The opening of data is not an all-or-nothing decision. We can be nuanced about it. Much, if not most, information contained on Web sites is copyright restricted and yet is still free-to-access. Much content has also been designated as part of the commons. Wikipedia and the StackExchange network are two notable examples. Plus many commons-licensed photos, videos, music and other media are made-available via sites such as Flickr, YouTube, Vimeo, SoundCloud, Wikimedia Commons and more. Other sites such as The Guardian allow their content - over 1M articles going back over 10 years in addition to today's continuously updated content - to be used and remixed with permission.
So, we can put information and data online. We can designate some as a part of the cultural commons while retaining control over others. We can open data gradually over time as its sensitivity or commercial benefit wanes. We can control the spatial resolution we make the data available at (10km, 2km, 1km of full-resolution). We make these decisions explicit by applying a license to the appropriate data in the appropriate form and at the appropriate time. If we fail to explicitly decide how we wish for our data to be licensed in this way, then it remains locked in its default, copyrighted form for 15 years at the very minimum.
The Creative Commons
"Creative Commons develops, supports, and stewards legal and technical infrastructure that maximizes digital creativity, sharing, and innovation."

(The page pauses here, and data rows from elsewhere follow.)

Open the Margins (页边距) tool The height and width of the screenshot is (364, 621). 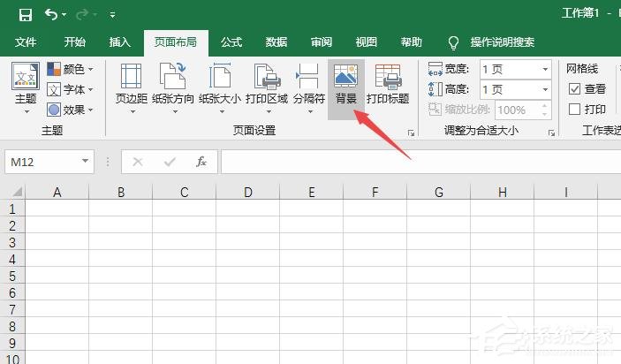[x=132, y=87]
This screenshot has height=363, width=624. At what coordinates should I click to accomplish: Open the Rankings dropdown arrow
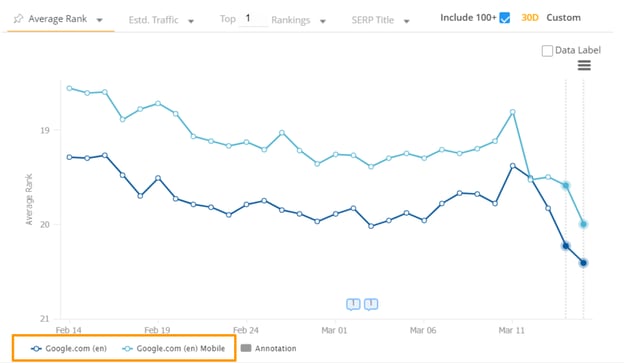323,21
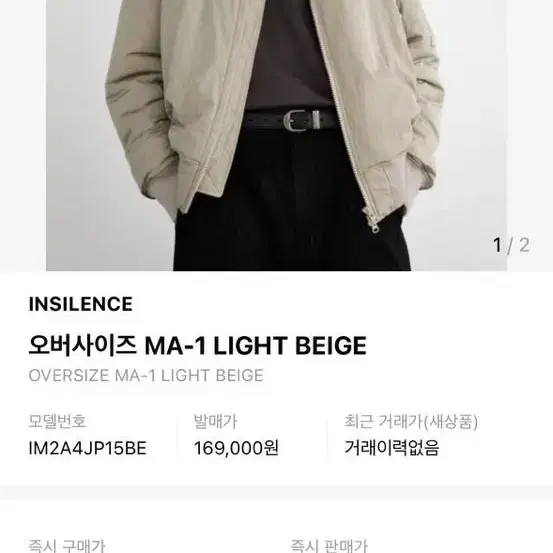Click the 즉시 판매가 label
This screenshot has width=553, height=553.
[x=329, y=546]
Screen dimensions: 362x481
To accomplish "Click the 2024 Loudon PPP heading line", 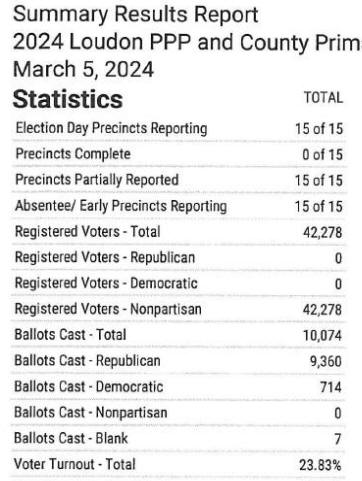I will pyautogui.click(x=187, y=42).
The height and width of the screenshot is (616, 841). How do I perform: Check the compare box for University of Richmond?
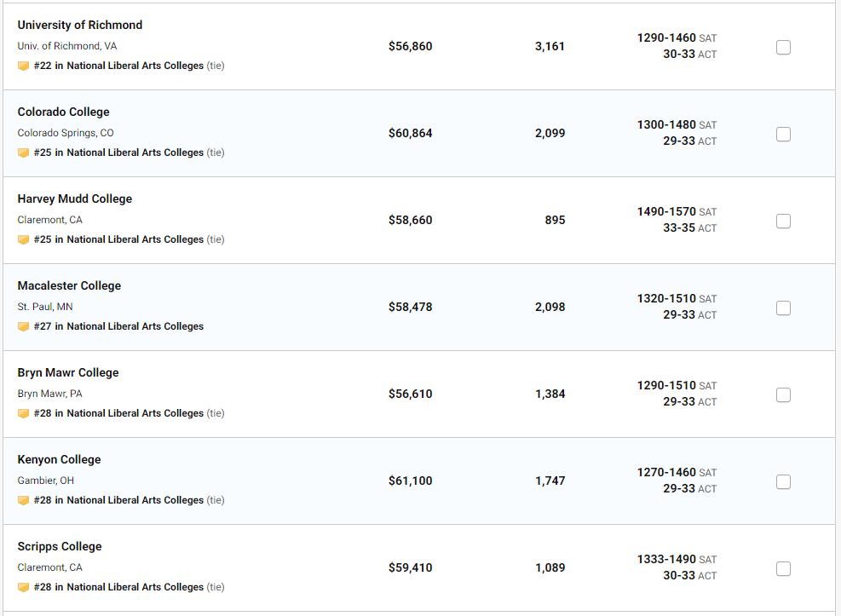(x=783, y=48)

If licensing data[^2] seems like a dry, legal, complicated prospect, fear not: we have help at hand which makes it very, very easy. You may or may not have heard of Creative Commons before. Founded in 2001, they are a non-profit organisation devoted to expanding the range of creative works - and data - available for others to build upon legally and to share. To quote their vision:
"Our vision is nothing less than realizing the full potential of the Internet — universal access to research and education, full participation in culture — to drive a new era of development, growth, and productivity."
They realise this vision primarily through the creation of a set of licences. These legally-rigorous tools are free, easy-to-use, and provide "a simple, standardized way to give the public permission to share and use your creative work — on conditions of your choice." They provide the licensor with a flexible range of options from "all rights reserved" to "public domain". Further, they provide an easy way to select a license that suits you using their License Chooser:
Most critically, whichever one you choose, these licenses are easily understood by both ordinary people browsing the web and computers reading them in an automated fashion. So, as long as we at SxBRC are getting our bit right and making the data available online in the right format, and as long as a Creative Commons license has been applied, the world at large can find the data, easily determine under what conditions the data may be used, and then use it. That's a huge step in the right direction.
Creative Commons: Open Data
A Creative Commons license gives us the tools we need to grant rights to our data in a simple, clear way. But there are only a few varieties that truly make data "open" in the strict sense of the definition. These are, broadly, Creative Commons Attribution and Creative Commons Attribution Share-Alike. These grant rights that allow for anyone to use the data for any purpose, so long as the creator is attributed. In that latter case, "Share-Alike" means that any derivative work based on the data must also be published under the same license under the same terms. Simple.
These liberal open data licenses are what we should be ultimately aiming for. They provide the basis for long-term, stable data publishing. If SxBRC were to become defunct, the licenses provide us with the legal framework necessary to ensure the data endures. It's the digital equivalent of donating a collection to a museum. But while they are to be thought of as the gold standard of our aspirations for opening access to data, it is still perfectly acceptable to start moving towards openness without going all-the-way just yet.
Creative Commons: Some Rights Reserved
A common license type with some rights reserved is Creative Commons Attribution Non-Commercial. This allows for the sharing of data, so long as it is not used for commercial purposes. This license already aligns neatly with the operational code of SxBRC: We charge for most commercial uses of data, while provide services for free to non-commercial customers and clients. Creative Commons offers further even more restrictive licenses and these are worth investigating too.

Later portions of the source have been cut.